Amendments are proposed to be made to the federal law “On the general principles of organizing local self-government.” According to its current norms, in settlements with up to 300 residents, a headman can be appointed by the municipal council upon the proposal of a gathering of registered villagers there.

However, in many villages near Moscow, the number of homeowners noticeably exceeds the number of residents registered there, the explanatory note to the project says: “Such citizens, as a rule, are active participants in public life and events held in the locality, help solve issues of local importance and would like to take part in the selection of the headman.” A similar situation, according to the authors of the amendments, is in the Leningrad, Tver and Vologda regions.

The bill proposes to include in the circle of participants in the gathering on the issue of appointment or resignation of a village headman “persons who own residential premises located in a given locality, if this is established by the municipal regulatory legal act of the representative body of local self-government.”

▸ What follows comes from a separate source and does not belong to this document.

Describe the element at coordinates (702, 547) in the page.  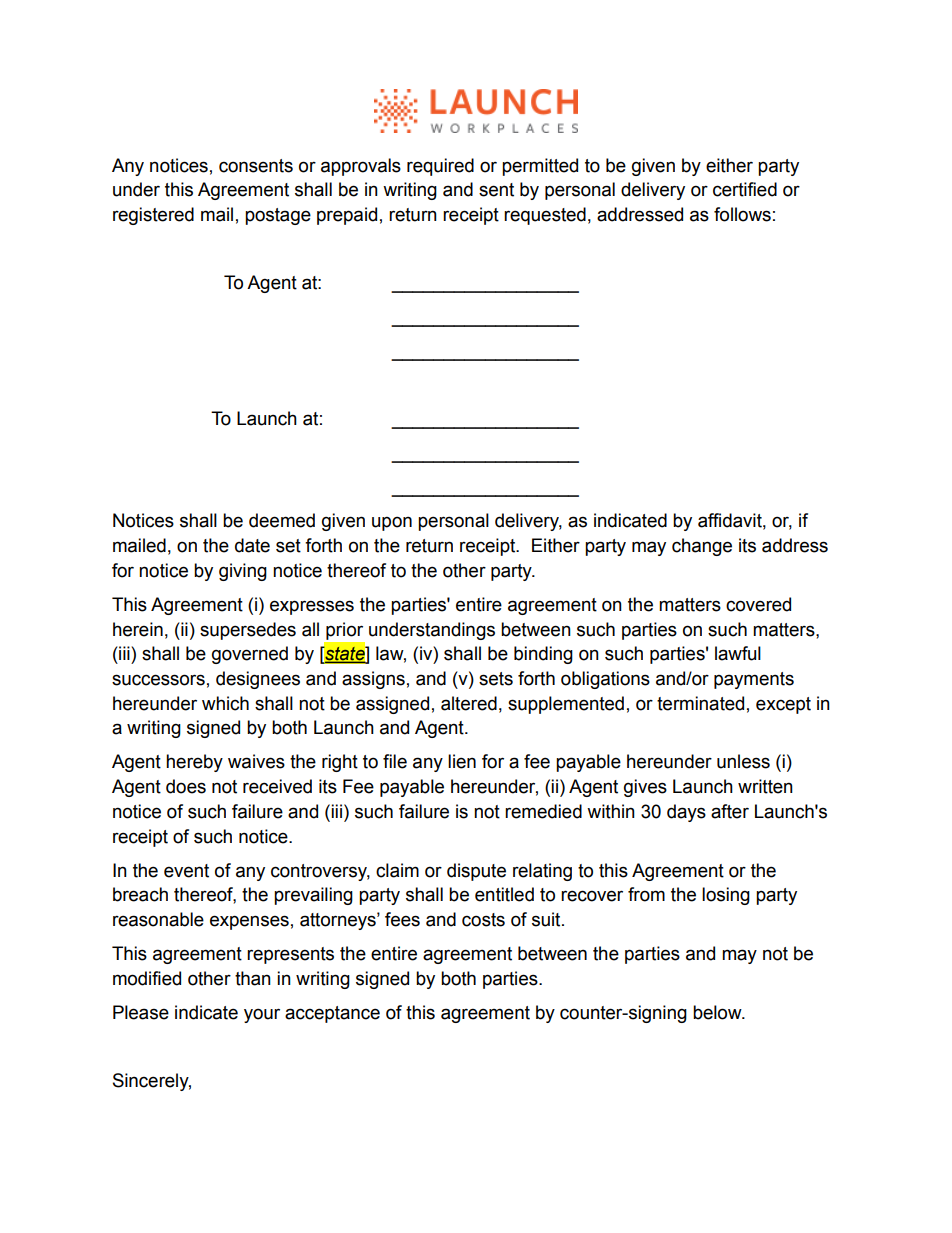
I see `change` at that location.
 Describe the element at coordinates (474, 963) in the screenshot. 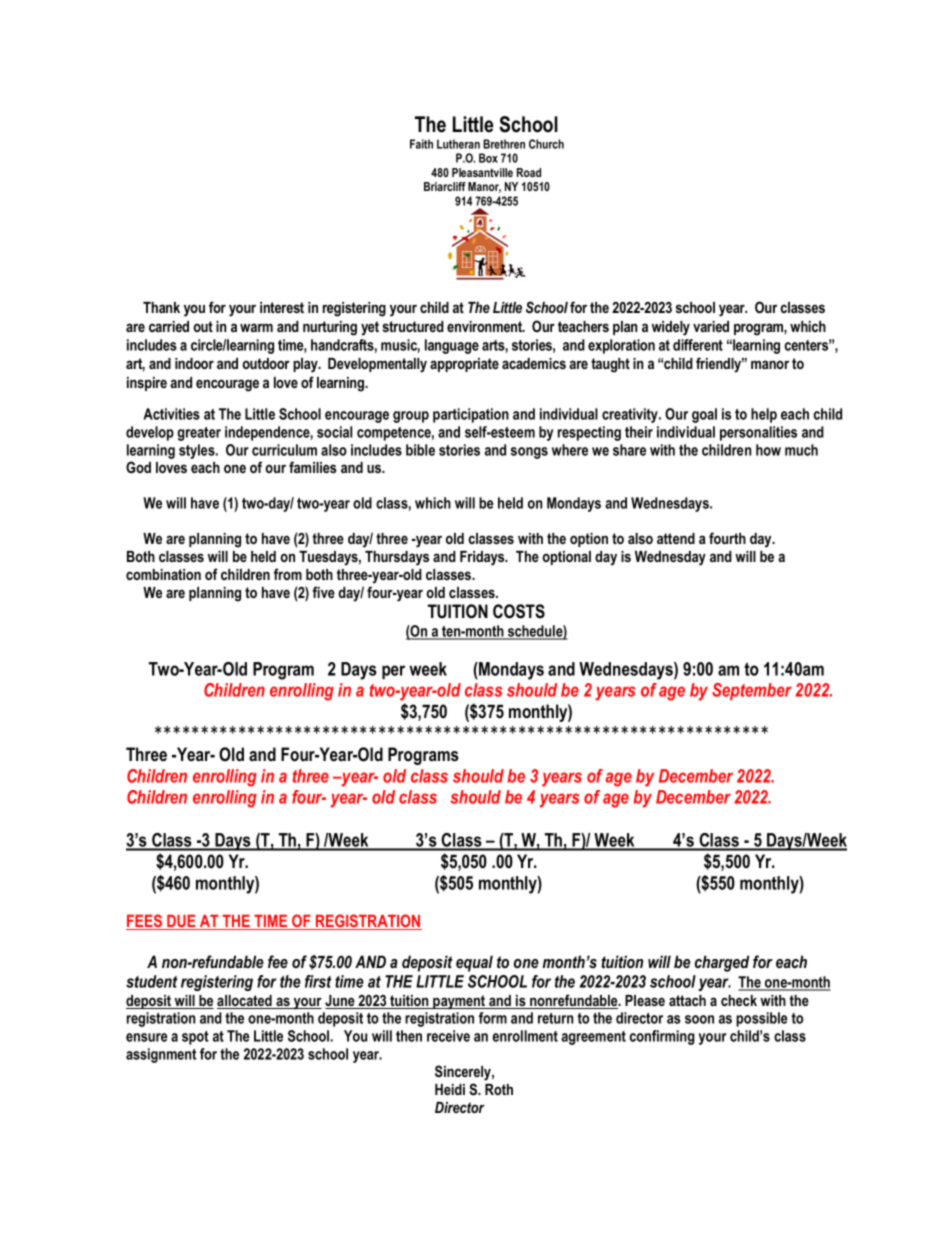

At the same time, it is proposed to reduce the quorum for the eligibility of such a gathering from half to a quarter of the registered number of residents.

“This is already the second serious study regarding rural elders,” Gennady Panin, who holds the post of first deputy chairman of the Committee on Regional Policy and Local Self-Government in the State Duma, recalled earlier on social networks. “If previously only residents registered in this territory could be elders, now (since February 2023.— “Kommersant”) a headman can also be a person without registration in this locality, but who has property here.”

The deputy also emphasized that both initiatives were “maximally vital” and came directly from the heads of village councils: “I myself am a resident of the village and I know for sure that a registration stamp does not guarantee activity, participation, or interest in public life.”

Later, legislators plan to grant unregistered owners the right to participate in meetings “on a variety of everyday issues” – for example, on settlement boundaries, self-taxation and initiative projects, United Russia added.

Deputy Chairman of the State Duma Committee on Regional Policy and Local Self-Government Mikhail Matveev (Communist Party of the Russian Federation) told Kommersant that “offhand, the initiative is correct.” “Local self-government is still a government close to the people, and in fact, summer residents are often full-fledged residents of such settlements. For them, issues of development, improvement, and transport are very important, and therefore there must be some mechanism for taking into account their opinions,” the deputy explained.

Chairman of the Commission of the Public Chamber of the Russian Federation on Territorial Development Andrei Maksimov agrees that the problem raised by the Moscow Regional Duma is relevant for different regions, where people live in two houses, and many work remotely. “This is a completely typical story when ten people are left in a village of local residents, and the rest are visitors,” the expert notes

According to him, the need to correlate a real community with the possibility of managing a territory is long overdue, and various options have already been discussed in this regard – for example, separating the mechanism for elections to local authorities and various forms of territorial self-government. Making changes to legislation is a more difficult path from the point of view of legal technology, but it will allow a more radical solution to the problem, Mr. Maksimov believes. And if the experience turns out to be successful, then it will be possible to move further along the path of expanding this practice, the expert concludes.